Suite à notre participation au salon Tech&Bio (1), nous avons pu constater la situation préoccupante du marché bio en France actuellement. En effet, en grande distribution, les ventes ont connu une baisse significative au premier semestre de 2023, enregistrant une chute de 13 % en volume (2). Cette baisse s’explique non seulement par l’augmentation des prix des produits alimentaires, mais aussi par la montée de la concurrence des autres labels écologiques et les préoccupations liées aux approvisionnements locaux.
Plus encore, pour la directrice de l'Agence Bio, Laure Verdeau, nous assistons à « une défiance grandissante et à une ignorance croissante chez les consommateurs à l'égard des produits bio ». L'inflation a accentué la perception du bio comme un produit coûteux, au point que « certains producteurs ont choisi de ne plus afficher le logo bio pour éviter de faire fuir leur clientèle », a déclaré Philippe Camburet, président de la FNAB.
Lors des débats, tous les acteurs du secteur ont unanimement reconnu l'impérative nécessité de communiquer pour inverser cette tendance à la baisse des ventes. « Il faut réexpliquer l’intérêt de manger bio, pour la santé, pour l’environnement, pour plus de biodiversité », a souligné Philippe Camburet.
Malgré ces difficultés, certains acteurs de la filière bio restent optimistes quant à l'avenir, comme Pierrick de Ronne, administrateur du réseau Biocoop. S'il demeure perplexe sur notre souveraineté alimentaire, en particulier pour les productions animales françaises, il note une légère reprise du marché dans ses magasins. Mais avant toute chose, pour sortir de cette crise, il est important d’avoir un discours cohérent, des messages soutenus et engagés pour une transition efficace.
Le rôle moteur de la restauration collective
Au cours d’une table ronde portant sur le bilan des 20 % de bio requis en restauration collective, objectif de la loi EGAlim, nous avons pu mettre en lumière la spécificité de ce secteur et son rôle déterminant dans le développement de la bio en France. Cette loi exprime une volonté politique forte de promouvoir les produits bio dans les cantines. Cependant, nous sommes loin du but avec seulement 7 % de bio dans les cantines (2), bien en deçà des 20 % prévus par la loi. Pour l’Agence Bio, si la loi était respectée, cela représenterait un marché potentiel de 1,4 milliards d'euros pour les agriculteurs.
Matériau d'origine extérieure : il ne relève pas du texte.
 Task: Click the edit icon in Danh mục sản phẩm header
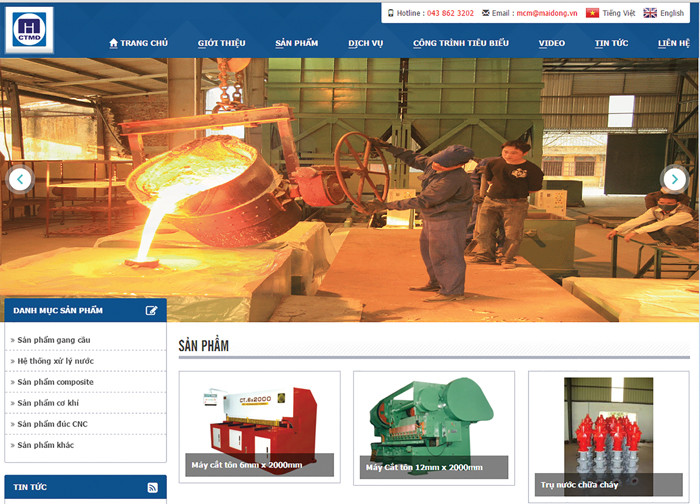pos(151,310)
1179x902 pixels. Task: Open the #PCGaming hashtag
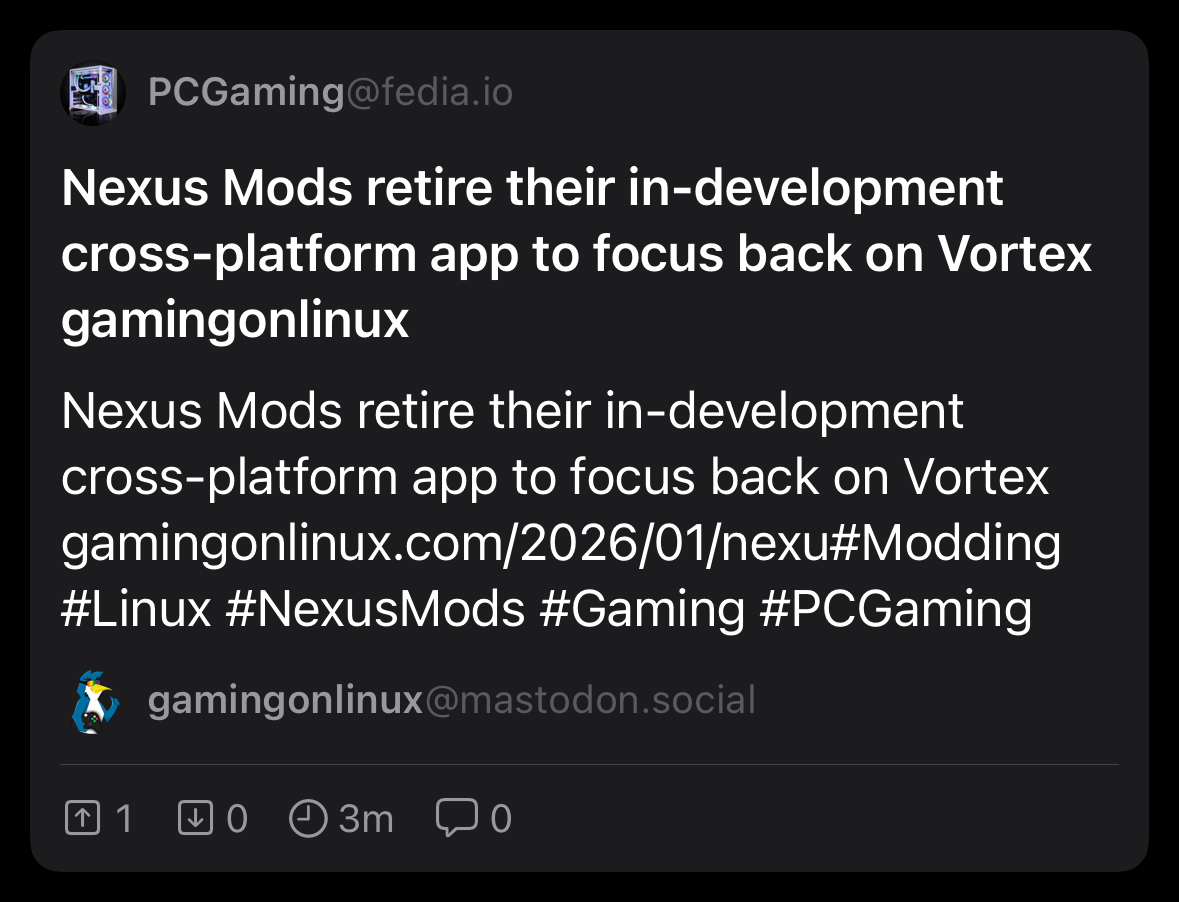click(x=895, y=609)
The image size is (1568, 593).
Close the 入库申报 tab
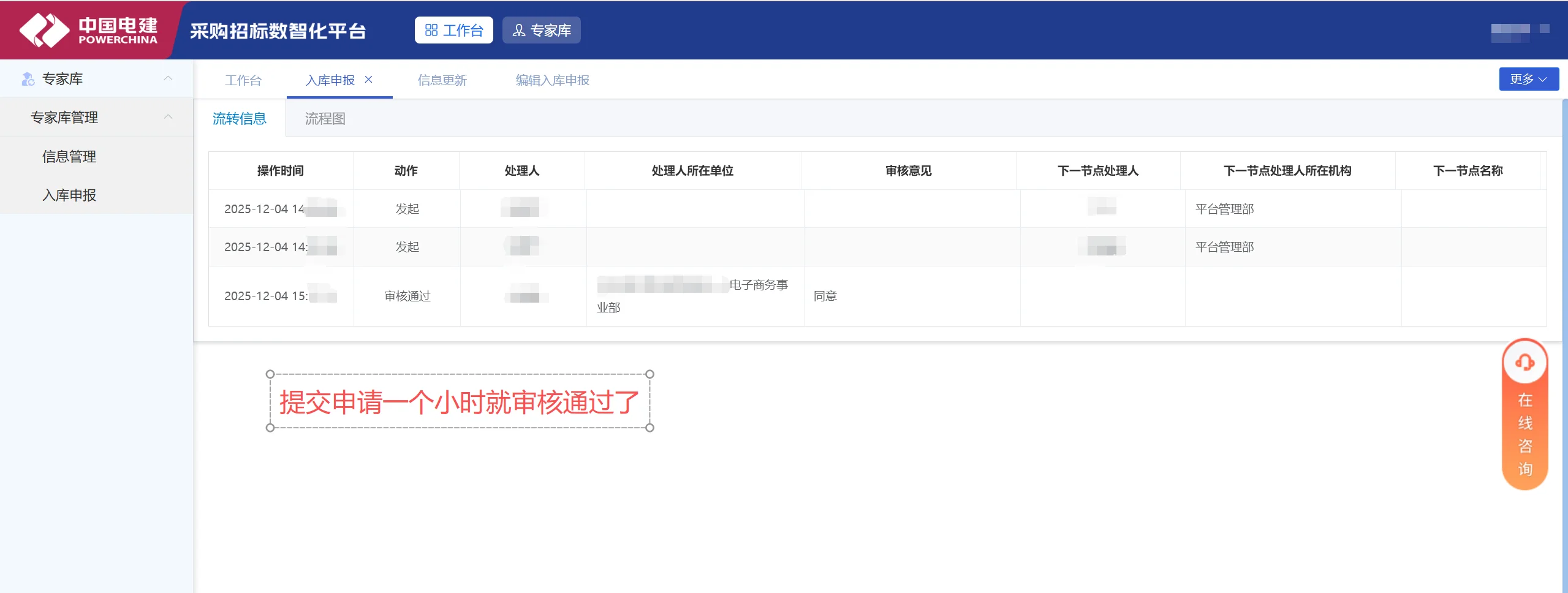click(x=368, y=79)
D'autres pays européens, tels que l'Allemagne, l'Italie, la Suède et le Danemark, ont fixé des objectifs plus ambitieux concernant le pourcentage de bio dans les cantines - 30%, 50%, 60% et 100% respectivement -, « ce qui montre qu'il y a d’autres exemples à suivre en Europe, avec des programmes plus ambitieux encore », indique Laure Verdeau. En France, ne négligeons pas les initiatives locales comme Bègles, Nancy, Roubaix, ou encore les collèges de la Dordogne, sans oublier Mouans-Sartoux, où les cantines atteignent une part élevée de produits bio dans les menus, tout en maintenant des coûts de fonctionnement acceptables dans le cadre de ce service public.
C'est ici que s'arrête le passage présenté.